From Irish Marxists Review, Vol. 2 No. 5, February 2013, pp. 2–4.
Copyright © Irish Marxist Review.
A PDF of this article is available here.
Transcribed & marked up by Einde O’Callaghan for the Encyclopaedia of Trotskyism On-Line (ETOL).

 

This issue of Irish Marxist Review begins with a focus on two key events in Irish history – the 1913 Lockout and the 1916 Rising – and then moves on to consider how different legacies of that history, Loyalism and Dissident Republicanism are manifesting themselves in Northern Ireland today.

However in the South it is the fight against Fine Gael/Labour imposed austerity that holds the centre of the political stage. It is therefore useful to introduce this issue with some brief reflections on where we are at in this struggle.

December 2012 saw the sixth austerity budget in a row. It included a number of particularly vicious cuts hitting, as so often, the most vulnerable – for example the cut to the respite grant for carers and the cuts in child benefit – combined with a multitude of small measures chipping away at the living standards of low and middle income earners, i.e. the working class, and at the services available to working class communities. All of which caused great and well deserved anger.
 

The Property Tax – up the resistance!

It is likely, however, that the main immediate expression of this anger will be via resistance to the new Property Tax. This is because, as with the Household Tax last year, it is possible for people to refuse to pay it. But there is also a significant difference between the Household Tax and the Property Tax. It was possible to boycott the Household Tax with relative impunity and huge numbers – upwards of 750,000 – did so, whereas the Property Tax comes with much more draconian penalties attached and with the possibility that Revenue will be able to deduct it from wages and benefits. The government has significantly raised the stakes. For this reason the campaign of resistance also has to up its game.

A clear call for boycott, which has been issued by the Campaign Against Home and Water Taxes, remains essential – wavering at this stage would send entirely the wrong signal both to the enemy and, more importantly, to our own side. But a passive boycott alone is not going to be enough and it is unlikely in these circumstances that there can be a long drawn out war of attrition. Rather what is needed is a campaign of militant resistance in which the boycott serves as a platform for mass civil disobedience and defiance. To put it simply we need to shut the country down.

The most effective way to do this would be a general strike called by the trade unions and this demand should be raised in every trade union branch. Unfortunately it is clear that the main union leaders – the likes of David Begg and Jack O’Connor – are closely tied to the Labour Party and thus to the government, and have absolutely no intention of calling such a strike.

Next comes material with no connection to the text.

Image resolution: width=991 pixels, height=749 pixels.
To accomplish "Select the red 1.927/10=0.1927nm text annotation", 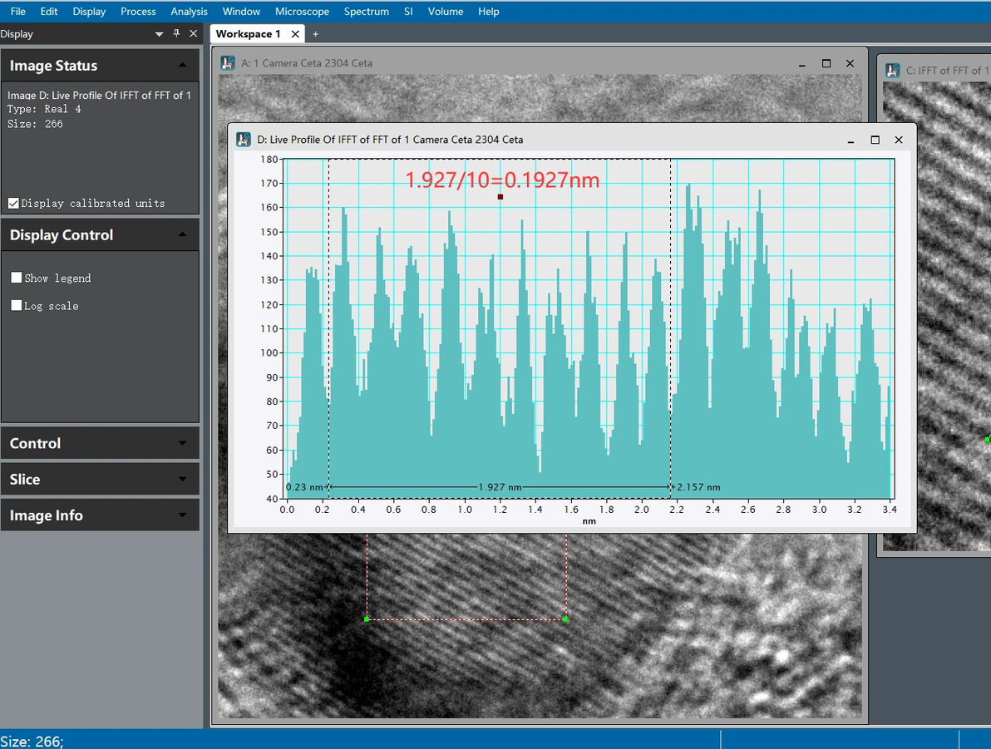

Consequently resistance has to be mobilised on the streets which can pressurise and shame the union leaders while encouraging and inspiring rank-and-file trade unionists who would like to see a fightback.

At the time of writing the Campaign Against Home and Water Taxes is drawing up plans for such a campaign with actions ranging from occupations of City Councils to banner drops and mass demonstrations, culminating in a day of mass action on May 1st. It is not possible to know yet what can be delivered but there is a lot at stake and the Campaign needs to reach out as widely as possible to all groups and sectors affected by austerity including trade unionists and workers who can lead walk-outs from their workplaces, in order to maximise the size and unity of the struggle.
 

The United Left Alliance – farewell to the Socialist Party

It is in this context that the Socialist Party has decided to withdraw from the United Left Alliance. This is highly regrettable in that it will be seen by many working people as a sign of the left’s inability to get its act together.

The SP’s rationale for its departure is that:

... some in the ULA, including TDs, have moved away from a principled left position and have ditched the collaborative spirit. Apart from the Socialist Party, the other groups in the ULA have accepted this situation, leaving us with no choice but to withdraw.

These developments decisively undermined the ULA, which was already in a weakened state as ordinary working class people had not joined it in any significant numbers ... As a result, any potential that the ULA had of playing a role in building a new mass Left in Ireland is now gone. [1]

The reality is that if the SP, the SWP and the various independents all agreed on what constituted the ‘principled left position’ in every concrete instance (for example the SWP does not agree on principle with the SP’s position on Israel/Palestine or the border and the North) we would all be members of the same party in the first place and there would be no need for an alliance. Conversely if there is going to be an alliance there has to a willingness to accept being outvoted from time to time.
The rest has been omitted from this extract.